### [PROVIDED RECORDS]
--- START ---
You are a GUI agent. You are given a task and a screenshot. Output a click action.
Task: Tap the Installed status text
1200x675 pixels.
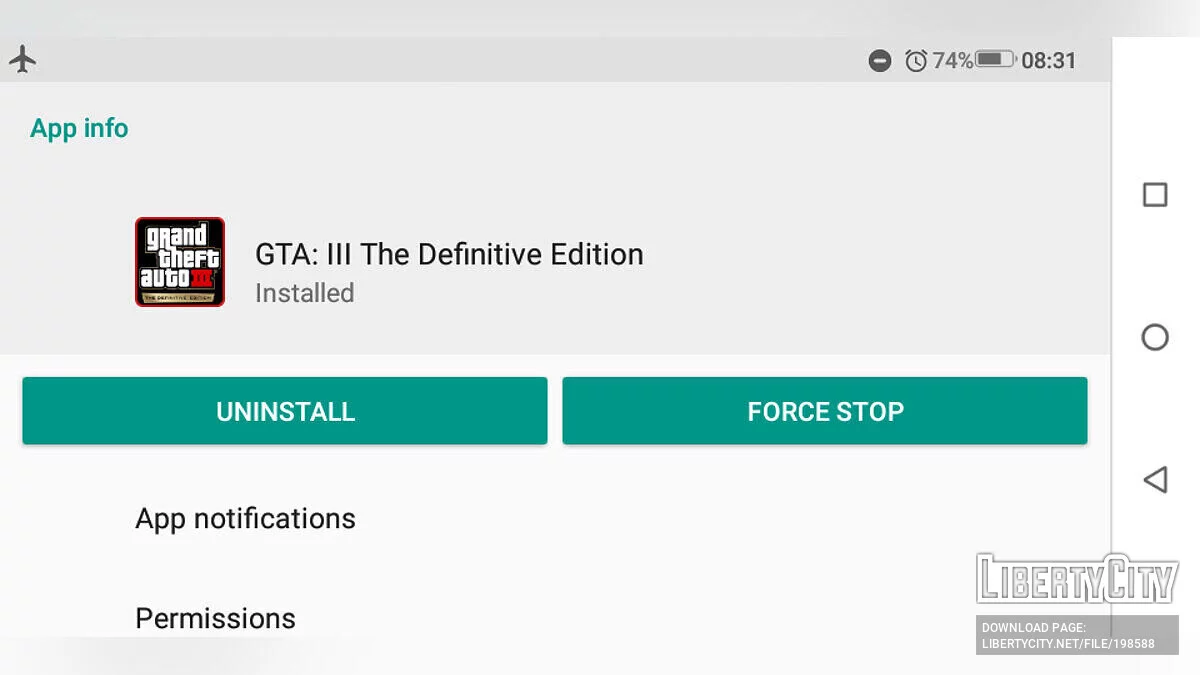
--- END ---
--- START ---
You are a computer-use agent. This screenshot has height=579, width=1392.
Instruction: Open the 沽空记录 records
--- END ---
--- START ---
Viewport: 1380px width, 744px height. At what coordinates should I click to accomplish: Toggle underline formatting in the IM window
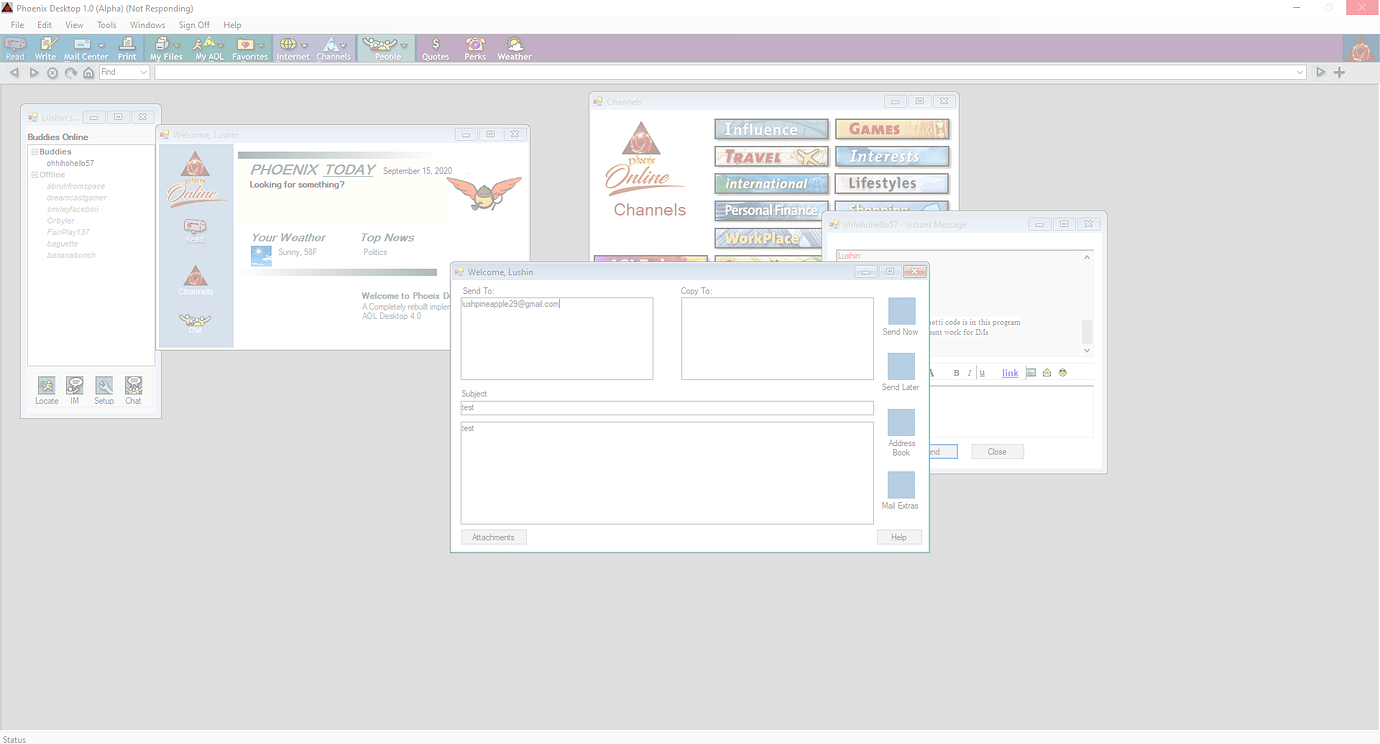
--- END ---
### [TASK DIRECTIONS]
Lines with the word "agent": how many appear in the data? State only the number.

### [FINISHED TASK]
2